> _Exercise materials_:
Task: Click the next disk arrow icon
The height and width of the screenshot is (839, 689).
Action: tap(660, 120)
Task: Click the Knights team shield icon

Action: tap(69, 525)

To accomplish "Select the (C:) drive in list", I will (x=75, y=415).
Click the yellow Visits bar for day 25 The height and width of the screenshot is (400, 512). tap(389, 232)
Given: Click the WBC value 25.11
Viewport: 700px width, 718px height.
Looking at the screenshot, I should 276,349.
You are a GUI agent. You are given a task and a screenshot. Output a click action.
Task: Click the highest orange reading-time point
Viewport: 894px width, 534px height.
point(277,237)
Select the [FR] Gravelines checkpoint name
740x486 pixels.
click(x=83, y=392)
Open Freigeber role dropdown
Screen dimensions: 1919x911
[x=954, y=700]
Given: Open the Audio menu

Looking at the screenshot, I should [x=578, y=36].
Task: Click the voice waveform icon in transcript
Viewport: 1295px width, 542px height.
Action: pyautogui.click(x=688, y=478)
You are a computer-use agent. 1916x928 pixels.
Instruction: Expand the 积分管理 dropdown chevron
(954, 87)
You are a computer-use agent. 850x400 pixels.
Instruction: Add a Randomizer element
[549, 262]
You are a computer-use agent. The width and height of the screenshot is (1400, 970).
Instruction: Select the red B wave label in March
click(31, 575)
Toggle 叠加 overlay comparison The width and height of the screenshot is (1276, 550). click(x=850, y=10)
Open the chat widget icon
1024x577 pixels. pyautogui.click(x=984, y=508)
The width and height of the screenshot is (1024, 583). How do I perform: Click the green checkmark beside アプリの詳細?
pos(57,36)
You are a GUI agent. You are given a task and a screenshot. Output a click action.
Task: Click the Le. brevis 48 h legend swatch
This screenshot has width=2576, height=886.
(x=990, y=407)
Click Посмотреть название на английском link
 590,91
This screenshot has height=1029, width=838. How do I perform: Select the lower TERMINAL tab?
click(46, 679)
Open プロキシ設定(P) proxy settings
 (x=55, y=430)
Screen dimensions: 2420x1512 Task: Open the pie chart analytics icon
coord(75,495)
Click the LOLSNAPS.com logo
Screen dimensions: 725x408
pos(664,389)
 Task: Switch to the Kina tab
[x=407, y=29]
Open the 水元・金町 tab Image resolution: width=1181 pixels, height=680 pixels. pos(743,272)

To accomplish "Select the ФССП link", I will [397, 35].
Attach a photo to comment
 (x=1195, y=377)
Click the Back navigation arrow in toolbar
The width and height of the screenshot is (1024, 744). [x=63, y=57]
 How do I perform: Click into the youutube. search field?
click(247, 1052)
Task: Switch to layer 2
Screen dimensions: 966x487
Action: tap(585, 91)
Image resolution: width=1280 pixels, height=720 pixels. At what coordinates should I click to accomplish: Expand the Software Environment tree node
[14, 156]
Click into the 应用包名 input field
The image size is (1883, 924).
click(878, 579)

> _Problem statement_: Would you output the entire listing exactly as written?

> _Solution to the exercise_:
Task: Click the next disk arrow icon
The height and width of the screenshot is (839, 689).
Action: tap(660, 120)
Task: Click the Knights team shield icon

Action: tap(69, 525)

To accomplish "Select the (C:) drive in list", I will (x=75, y=415).
Click the yellow Visits bar for day 25 The height and width of the screenshot is (400, 512). tap(389, 232)
Given: Click the WBC value 25.11
Viewport: 700px width, 718px height.
Looking at the screenshot, I should 276,349.
You are a GUI agent. You are given a task and a screenshot. Output a click action.
Task: Click the highest orange reading-time point
Viewport: 894px width, 534px height.
point(277,237)
Select the [FR] Gravelines checkpoint name
740x486 pixels.
click(x=83, y=392)
Open Freigeber role dropdown
Screen dimensions: 1919x911
[x=954, y=700]
Given: Open the Audio menu

Looking at the screenshot, I should [x=578, y=36].
Task: Click the voice waveform icon in transcript
Viewport: 1295px width, 542px height.
Action: pyautogui.click(x=688, y=478)
You are a computer-use agent. 1916x928 pixels.
Instruction: Expand the 积分管理 dropdown chevron
(954, 87)
You are a computer-use agent. 850x400 pixels.
Instruction: Add a Randomizer element
[549, 262]
You are a computer-use agent. The width and height of the screenshot is (1400, 970).
Instruction: Select the red B wave label in March
click(31, 575)
Toggle 叠加 overlay comparison The width and height of the screenshot is (1276, 550). click(x=850, y=10)
Open the chat widget icon
1024x577 pixels. pyautogui.click(x=984, y=508)
The width and height of the screenshot is (1024, 583). How do I perform: Click the green checkmark beside アプリの詳細?
pos(57,36)
You are a GUI agent. You are given a task and a screenshot. Output a click action.
Task: Click the Le. brevis 48 h legend swatch
This screenshot has width=2576, height=886.
(x=990, y=407)
Click Посмотреть название на английском link
 590,91
This screenshot has height=1029, width=838. How do I perform: Select the lower TERMINAL tab?
click(46, 679)
Open プロキシ設定(P) proxy settings
 (x=55, y=430)
Screen dimensions: 2420x1512 Task: Open the pie chart analytics icon
coord(75,495)
Click the LOLSNAPS.com logo
Screen dimensions: 725x408
pos(664,389)
 Task: Switch to the Kina tab
[x=407, y=29]
Open the 水元・金町 tab Image resolution: width=1181 pixels, height=680 pixels. pos(743,272)

To accomplish "Select the ФССП link", I will [397, 35].
Attach a photo to comment
 (x=1195, y=377)
Click the Back navigation arrow in toolbar
The width and height of the screenshot is (1024, 744). [x=63, y=57]
 How do I perform: Click into the youutube. search field?
click(247, 1052)
Task: Switch to layer 2
Screen dimensions: 966x487
Action: tap(585, 91)
Image resolution: width=1280 pixels, height=720 pixels. At what coordinates should I click to accomplish: Expand the Software Environment tree node
[14, 156]
Click into the 应用包名 input field
The image size is (1883, 924).
click(878, 579)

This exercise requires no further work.